YOUR TASK
Rewrite the lines below, changing "envelope icon" to "mail icon" and keeping everything else the same.

A run of records:
────────────────────────────────────────
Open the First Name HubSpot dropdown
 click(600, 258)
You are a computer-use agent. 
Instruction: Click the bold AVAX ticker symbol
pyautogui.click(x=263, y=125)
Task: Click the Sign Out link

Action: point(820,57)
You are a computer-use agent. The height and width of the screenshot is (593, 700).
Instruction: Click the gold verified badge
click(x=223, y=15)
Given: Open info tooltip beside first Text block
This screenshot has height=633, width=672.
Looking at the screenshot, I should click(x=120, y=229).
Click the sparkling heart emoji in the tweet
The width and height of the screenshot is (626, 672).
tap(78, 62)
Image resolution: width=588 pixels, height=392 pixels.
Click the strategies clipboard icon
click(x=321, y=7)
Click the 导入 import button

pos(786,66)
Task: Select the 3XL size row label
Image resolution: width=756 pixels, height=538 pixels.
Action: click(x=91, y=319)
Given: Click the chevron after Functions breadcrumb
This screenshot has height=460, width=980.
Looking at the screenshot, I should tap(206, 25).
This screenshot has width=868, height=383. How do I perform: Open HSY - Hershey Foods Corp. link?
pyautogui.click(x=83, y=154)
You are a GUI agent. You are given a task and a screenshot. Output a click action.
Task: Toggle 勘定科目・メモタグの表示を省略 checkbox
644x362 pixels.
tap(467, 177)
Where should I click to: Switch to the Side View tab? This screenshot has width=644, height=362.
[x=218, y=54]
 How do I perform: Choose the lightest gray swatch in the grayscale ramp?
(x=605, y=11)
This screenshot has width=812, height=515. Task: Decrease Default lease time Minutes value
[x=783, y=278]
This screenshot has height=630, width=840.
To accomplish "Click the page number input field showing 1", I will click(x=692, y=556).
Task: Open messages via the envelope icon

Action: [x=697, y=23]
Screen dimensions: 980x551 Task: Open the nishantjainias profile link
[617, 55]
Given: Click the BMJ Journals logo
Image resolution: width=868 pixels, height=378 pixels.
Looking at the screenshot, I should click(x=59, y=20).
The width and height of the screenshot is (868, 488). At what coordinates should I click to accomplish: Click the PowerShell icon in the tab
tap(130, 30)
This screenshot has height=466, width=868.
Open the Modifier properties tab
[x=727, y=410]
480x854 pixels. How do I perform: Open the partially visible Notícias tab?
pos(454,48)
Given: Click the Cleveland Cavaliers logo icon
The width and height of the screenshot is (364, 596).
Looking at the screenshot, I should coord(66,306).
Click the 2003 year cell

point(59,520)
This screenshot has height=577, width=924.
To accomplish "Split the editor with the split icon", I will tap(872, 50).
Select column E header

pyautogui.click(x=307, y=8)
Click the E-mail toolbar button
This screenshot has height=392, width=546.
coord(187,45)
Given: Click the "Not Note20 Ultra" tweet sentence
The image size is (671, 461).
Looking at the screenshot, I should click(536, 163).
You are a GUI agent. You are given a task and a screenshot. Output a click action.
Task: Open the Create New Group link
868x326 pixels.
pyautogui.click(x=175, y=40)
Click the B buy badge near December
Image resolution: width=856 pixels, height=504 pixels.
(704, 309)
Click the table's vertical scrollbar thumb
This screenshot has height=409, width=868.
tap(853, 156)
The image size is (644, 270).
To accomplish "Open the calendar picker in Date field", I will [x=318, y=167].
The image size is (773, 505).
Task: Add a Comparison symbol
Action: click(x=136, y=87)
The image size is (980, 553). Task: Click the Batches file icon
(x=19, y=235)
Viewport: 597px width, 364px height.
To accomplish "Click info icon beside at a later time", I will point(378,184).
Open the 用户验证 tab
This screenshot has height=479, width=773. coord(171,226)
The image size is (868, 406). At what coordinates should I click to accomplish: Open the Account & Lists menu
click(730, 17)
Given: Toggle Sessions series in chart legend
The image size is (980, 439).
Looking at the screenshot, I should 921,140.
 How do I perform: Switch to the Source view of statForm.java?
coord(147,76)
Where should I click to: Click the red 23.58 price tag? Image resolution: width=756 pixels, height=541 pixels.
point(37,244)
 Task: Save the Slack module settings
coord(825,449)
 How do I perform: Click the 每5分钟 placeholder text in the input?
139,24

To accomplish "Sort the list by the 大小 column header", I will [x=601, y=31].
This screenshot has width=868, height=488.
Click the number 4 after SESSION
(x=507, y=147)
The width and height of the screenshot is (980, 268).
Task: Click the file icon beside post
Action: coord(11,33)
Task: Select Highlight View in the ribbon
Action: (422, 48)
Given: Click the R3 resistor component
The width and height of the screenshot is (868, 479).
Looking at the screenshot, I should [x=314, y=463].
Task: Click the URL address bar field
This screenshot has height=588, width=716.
────────────────────────────────────────
RESPONSE BELOW
Open the First Name HubSpot dropdown
 click(600, 258)
You are a computer-use agent. 
Instruction: Click the bold AVAX ticker symbol
pyautogui.click(x=263, y=125)
Task: Click the Sign Out link

Action: point(820,57)
You are a computer-use agent. The height and width of the screenshot is (593, 700).
Instruction: Click the gold verified badge
click(x=223, y=15)
Given: Open info tooltip beside first Text block
This screenshot has height=633, width=672.
Looking at the screenshot, I should click(x=120, y=229).
Click the sparkling heart emoji in the tweet
The width and height of the screenshot is (626, 672).
tap(78, 62)
Image resolution: width=588 pixels, height=392 pixels.
Click the strategies clipboard icon
click(x=321, y=7)
Click the 导入 import button

pos(786,66)
Task: Select the 3XL size row label
Image resolution: width=756 pixels, height=538 pixels.
Action: click(x=91, y=319)
Given: Click the chevron after Functions breadcrumb
This screenshot has height=460, width=980.
Looking at the screenshot, I should tap(206, 25).
This screenshot has width=868, height=383. How do I perform: Open HSY - Hershey Foods Corp. link?
pyautogui.click(x=83, y=154)
You are a GUI agent. You are given a task and a screenshot. Output a click action.
Task: Toggle 勘定科目・メモタグの表示を省略 checkbox
644x362 pixels.
tap(467, 177)
Where should I click to: Switch to the Side View tab? This screenshot has width=644, height=362.
[x=218, y=54]
 How do I perform: Choose the lightest gray swatch in the grayscale ramp?
(x=605, y=11)
This screenshot has width=812, height=515. Task: Decrease Default lease time Minutes value
[x=783, y=278]
This screenshot has height=630, width=840.
To accomplish "Click the page number input field showing 1", I will click(x=692, y=556).
Task: Open messages via the mail icon

Action: [x=697, y=23]
Screen dimensions: 980x551 Task: Open the nishantjainias profile link
[617, 55]
Given: Click the BMJ Journals logo
Image resolution: width=868 pixels, height=378 pixels.
Looking at the screenshot, I should click(x=59, y=20).
The width and height of the screenshot is (868, 488). At what coordinates should I click to accomplish: Click the PowerShell icon in the tab
tap(130, 30)
This screenshot has height=466, width=868.
Open the Modifier properties tab
[x=727, y=410]
480x854 pixels. How do I perform: Open the partially visible Notícias tab?
pos(454,48)
Given: Click the Cleveland Cavaliers logo icon
The width and height of the screenshot is (364, 596).
Looking at the screenshot, I should coord(66,306).
Click the 2003 year cell

point(59,520)
This screenshot has height=577, width=924.
To accomplish "Split the editor with the split icon", I will tap(872, 50).
Select column E header

pyautogui.click(x=307, y=8)
Click the E-mail toolbar button
This screenshot has height=392, width=546.
coord(187,45)
Given: Click the "Not Note20 Ultra" tweet sentence
The image size is (671, 461).
Looking at the screenshot, I should click(536, 163).
You are a GUI agent. You are given a task and a screenshot. Output a click action.
Task: Open the Create New Group link
868x326 pixels.
pyautogui.click(x=175, y=40)
Click the B buy badge near December
Image resolution: width=856 pixels, height=504 pixels.
(704, 309)
Click the table's vertical scrollbar thumb
This screenshot has height=409, width=868.
tap(853, 156)
The image size is (644, 270).
To accomplish "Open the calendar picker in Date field", I will [x=318, y=167].
The image size is (773, 505).
Task: Add a Comparison symbol
Action: click(x=136, y=87)
The image size is (980, 553). Task: Click the Batches file icon
(x=19, y=235)
Viewport: 597px width, 364px height.
To accomplish "Click info icon beside at a later time", I will point(378,184).
Open the 用户验证 tab
This screenshot has height=479, width=773. coord(171,226)
The image size is (868, 406). At what coordinates should I click to accomplish: Open the Account & Lists menu
click(730, 17)
Given: Toggle Sessions series in chart legend
The image size is (980, 439).
Looking at the screenshot, I should 921,140.
 How do I perform: Switch to the Source view of statForm.java?
coord(147,76)
Where should I click to: Click the red 23.58 price tag? Image resolution: width=756 pixels, height=541 pixels.
point(37,244)
 Task: Save the Slack module settings
coord(825,449)
 How do I perform: Click the 每5分钟 placeholder text in the input?
139,24

To accomplish "Sort the list by the 大小 column header", I will [x=601, y=31].
This screenshot has width=868, height=488.
Click the number 4 after SESSION
(x=507, y=147)
The width and height of the screenshot is (980, 268).
Task: Click the file icon beside post
Action: coord(11,33)
Task: Select Highlight View in the ribbon
Action: (422, 48)
Given: Click the R3 resistor component
The width and height of the screenshot is (868, 479).
Looking at the screenshot, I should [x=314, y=463].
Task: Click the URL address bar field
This screenshot has height=588, width=716.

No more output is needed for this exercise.